**Exercise requirements**
For the entries that follow, produce an exact copy with no pictures in it.

Stored items:
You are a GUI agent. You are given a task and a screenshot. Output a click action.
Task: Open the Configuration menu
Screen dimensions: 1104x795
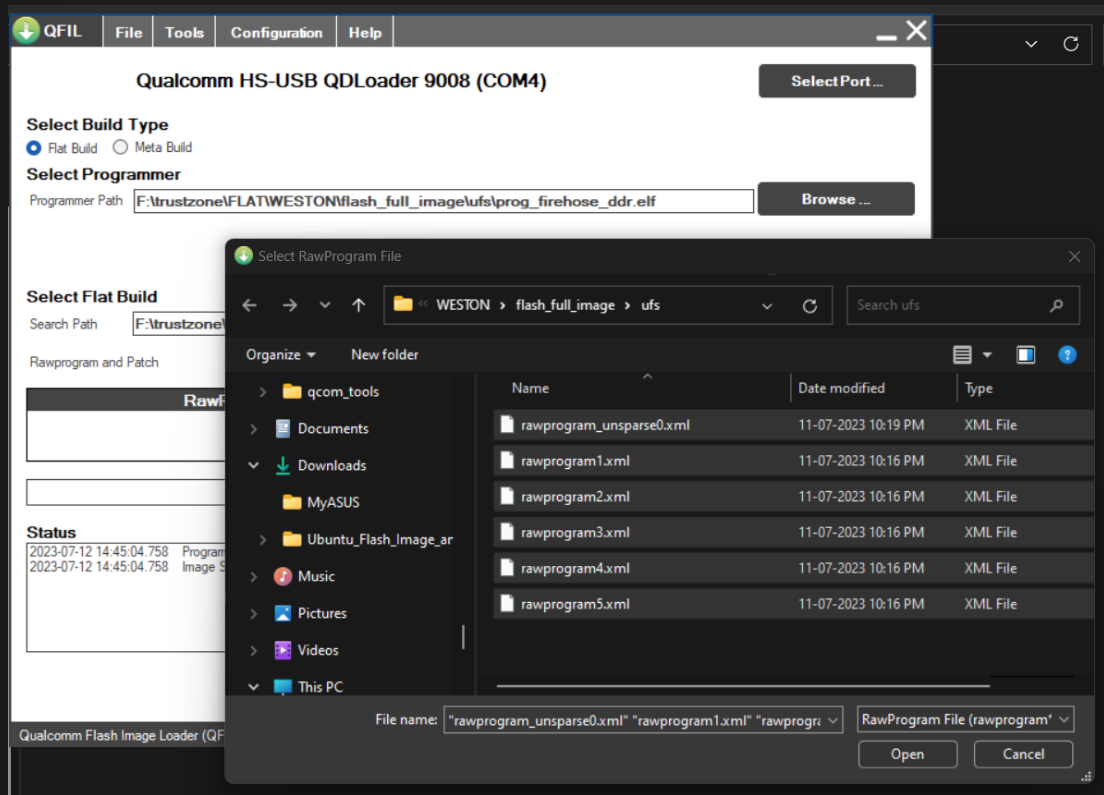click(x=276, y=32)
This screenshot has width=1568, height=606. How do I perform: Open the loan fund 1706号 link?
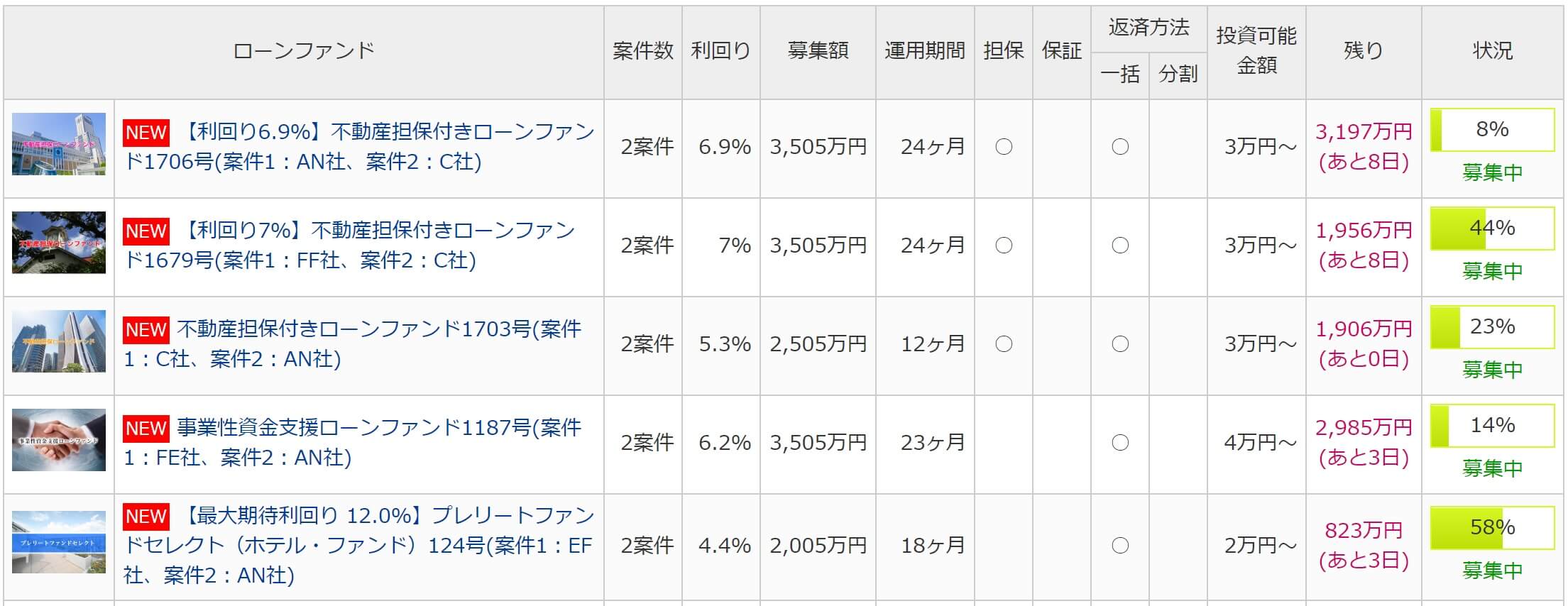359,147
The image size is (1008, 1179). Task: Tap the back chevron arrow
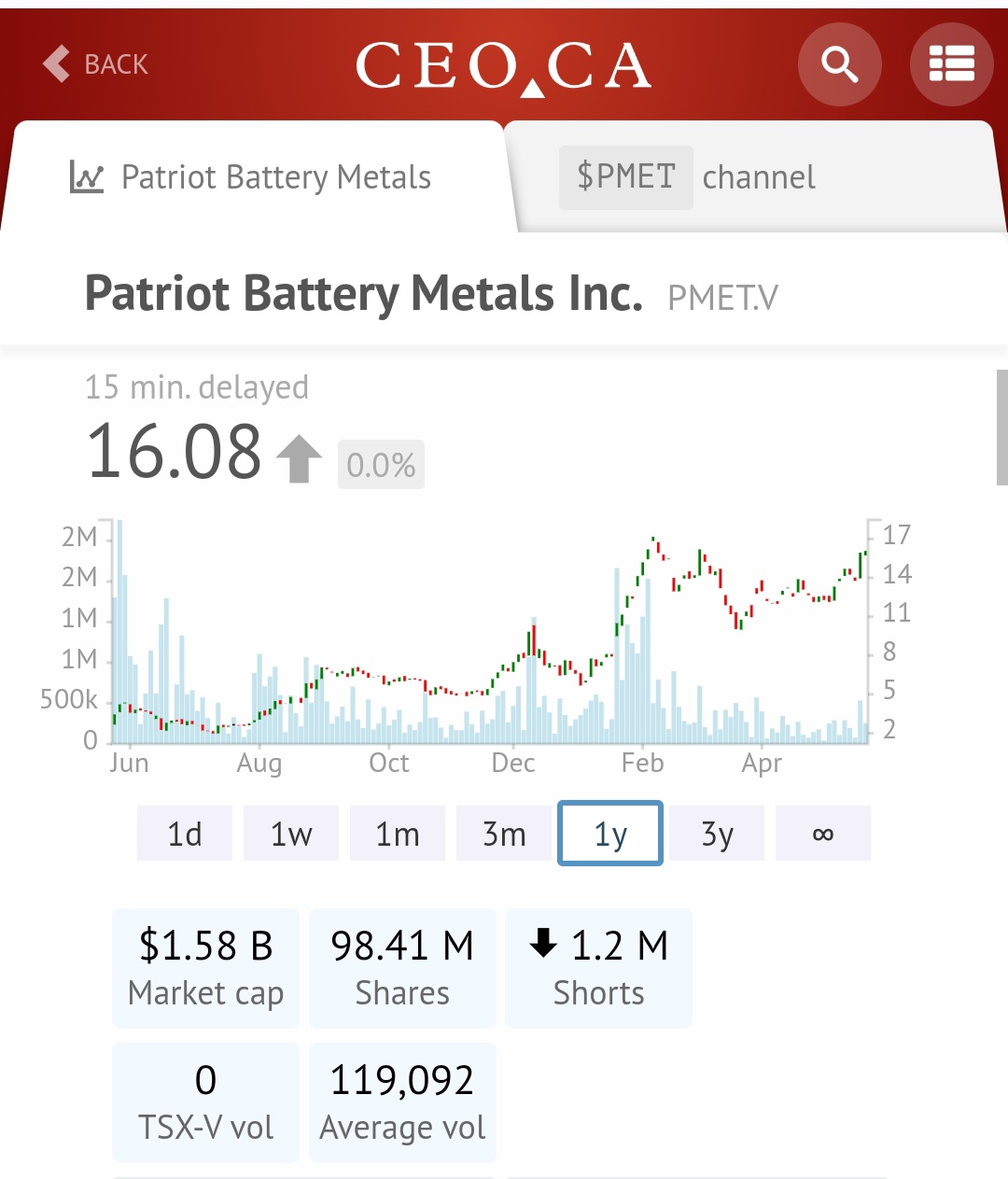[x=57, y=63]
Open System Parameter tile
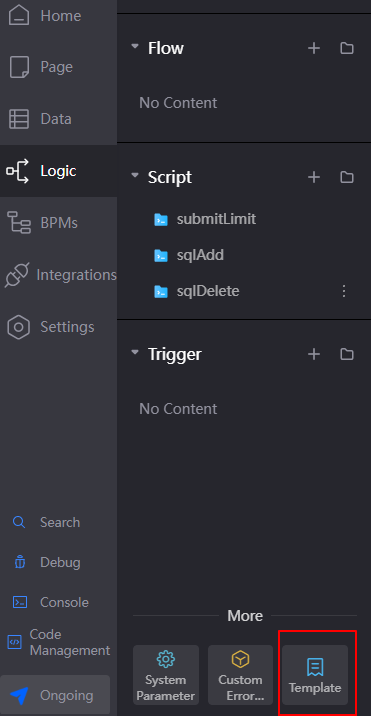The image size is (371, 716). click(166, 675)
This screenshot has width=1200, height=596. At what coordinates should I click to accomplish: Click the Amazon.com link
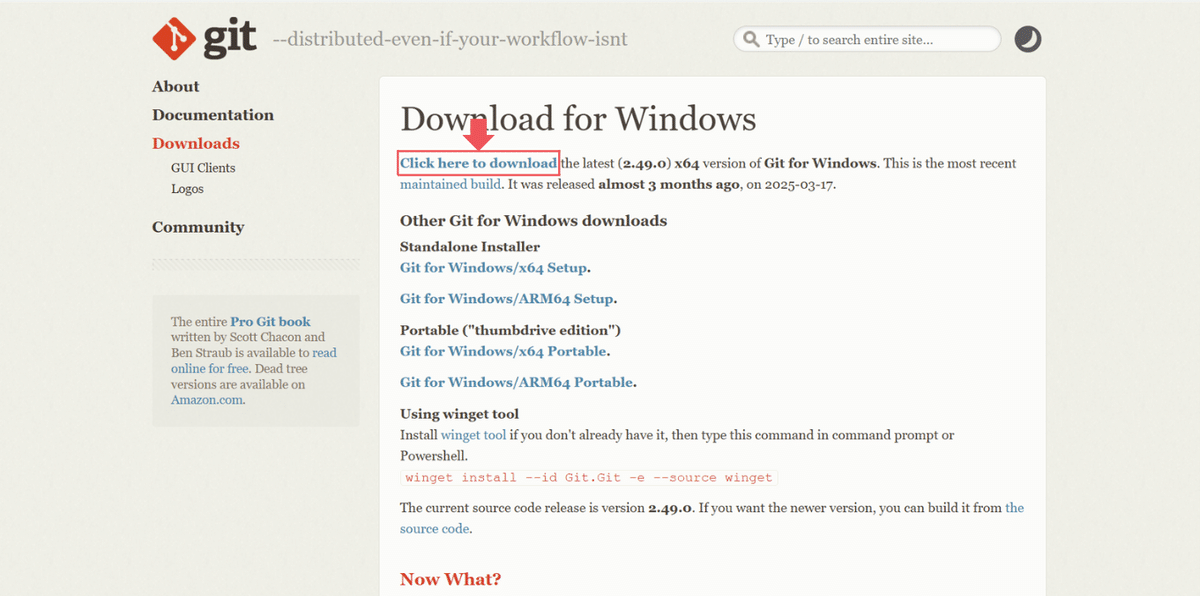pyautogui.click(x=206, y=399)
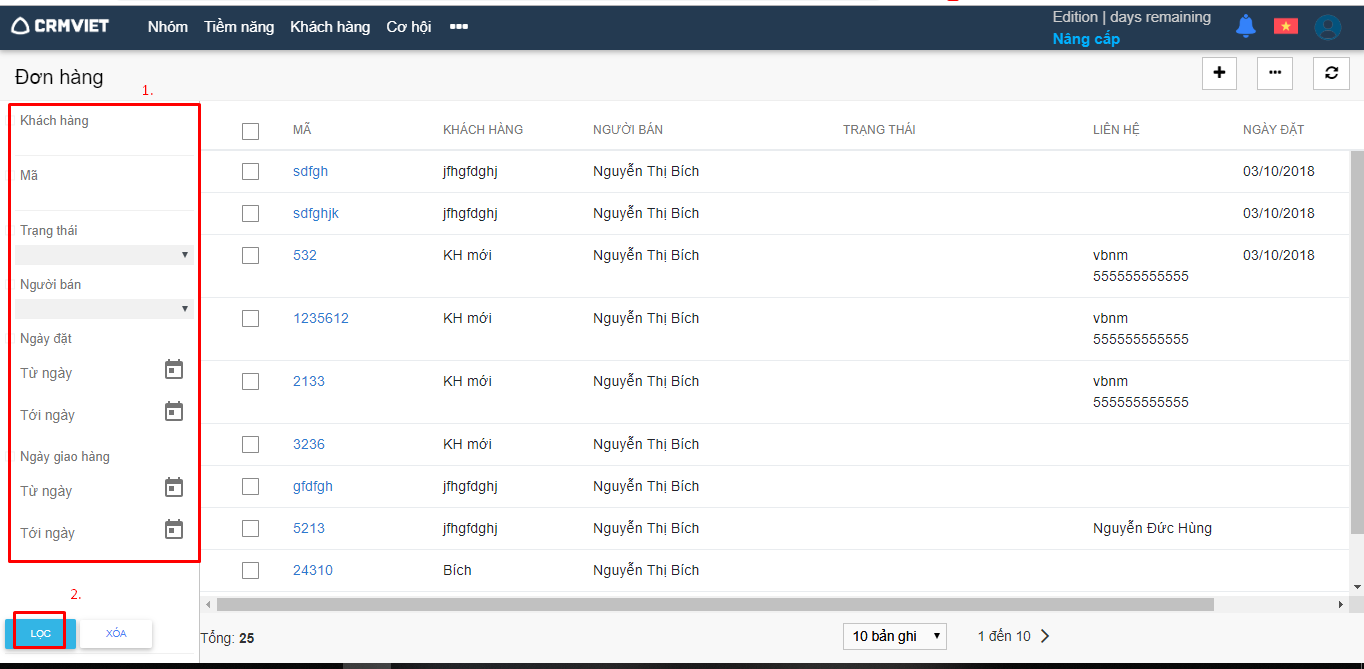
Task: Check the box for order sdfgh
Action: (250, 172)
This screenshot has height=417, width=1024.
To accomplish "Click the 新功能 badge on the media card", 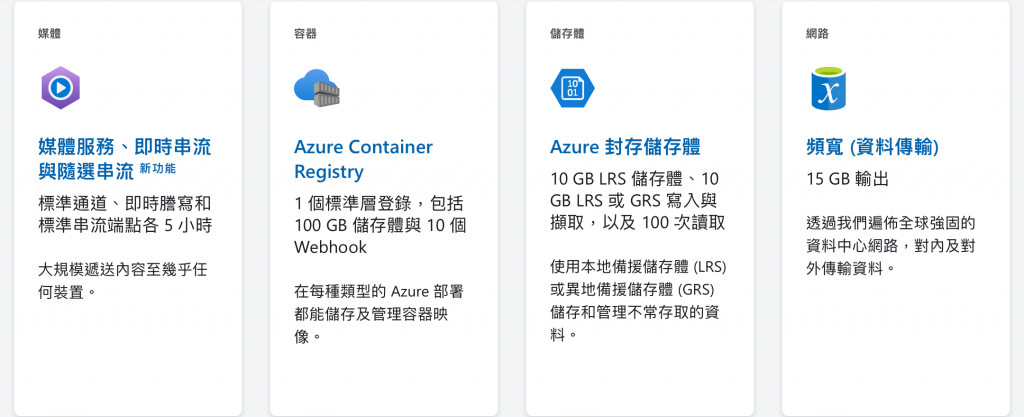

**Response to the task**
You are a GUI agent. You are given a task and a screenshot. Output a click action.
Task: Open the Configuration menu
Screen dimensions: 1104x795
click(x=276, y=32)
This screenshot has width=1568, height=606. How do I perform: Open the loan fund 1706号 link?
359,147
The image size is (1008, 1179). Task: Tap the back chevron arrow
[x=57, y=63]
Open System Parameter tile
The image size is (371, 716). click(166, 675)
This screenshot has width=1200, height=596. At what coordinates should I click to accomplish: Click the Amazon.com link
pyautogui.click(x=206, y=399)
Task: Check the box for order sdfgh
Action: (250, 172)
This screenshot has height=417, width=1024.
To accomplish "Click the 新功能 badge on the media card", 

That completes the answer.